The UK Government has dismissed the idea of any separate judge-led inquiry into the handling of the pandemic in Scotland
Scotland Office minister Iain Stewart said in June: “I don’t think, at this stage certainly, there is a need for a separate inquiry.
“We’re still at the very early stages of establishing the remit of the UK-wide one, which will cover both reserved and devolved matters.
“I think it’s important that that inquiry does look at all aspects of the situation. We should also remind ourselves that this is an unprecedented challenge that governments right across the world have faced.”
The Scottish branch of the justice group is being represented by human rights lawyer Aamer Anwar, who wrote to the Scottish Government requesting a meeting with family members bereaved after losing a relative to the virus.
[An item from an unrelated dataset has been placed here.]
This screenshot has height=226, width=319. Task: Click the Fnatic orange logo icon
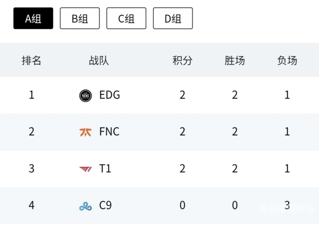point(85,132)
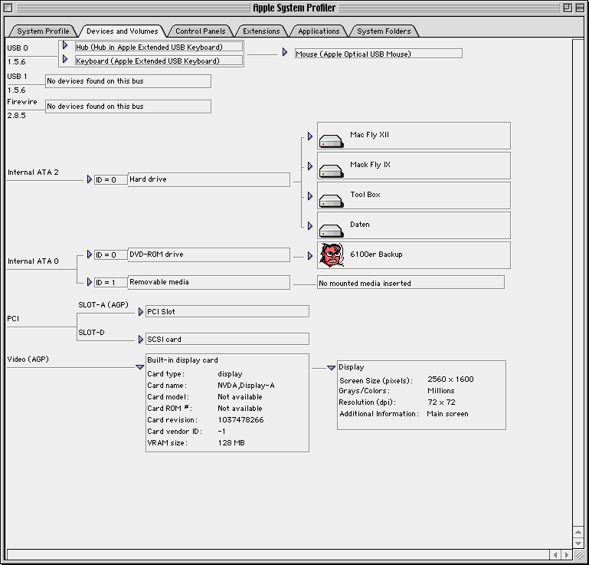Expand the Hard drive ID 0 details

pos(90,179)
Anwar said: “Ministers will be told that any inquiry set up must retain the confidence of the Scottish families and an assurance that their voices would be heard.
“No family should ever have to go through the burden of losing a loved one and then to find that the legal system fails them, compounded by a delay upon delay in an independent investigation of a death.
“The Scottish Parliament voted for an inquiry and it was in the SNP mandate to have an inquiry, however if a UK-only inquiry goes ahead, the families we represent want to ensure there is a full and proper inquiry that takes on board the concerns of the Scottish families.
“Scottish families must be seen as core-participants in any Covid inquiry and any attempt to side-line the families would impact on the credibility and integrity of that inquiry.”
Earlier this year, a damning report from the Independent Panel for Pandemic Preparedness and Response, commissioned by the World Health Organisation, said a quicker international response could have stopped the 2019 Covid-19 outbreak in China becoming a global catastrophe.
There has been a total of 10,421 deaths registered in Scotland where Covid-19 was mentioned on the death certificate as of August 8.
Scottish Conservative shadow health secretary Annie Wells said: “Thousands of grieving families across Scotland deserve immediate answers over the death of their loved ones.
“The SNP must honour their manifesto commitment, instead of continuing to stall on getting an inquiry up and running.
“Anything less than a Scottish specific inquiry would shamefully let down families all over again. It is time for the SNP to ensure they will learn from the appalling mistakes they made during the Covid crisis.”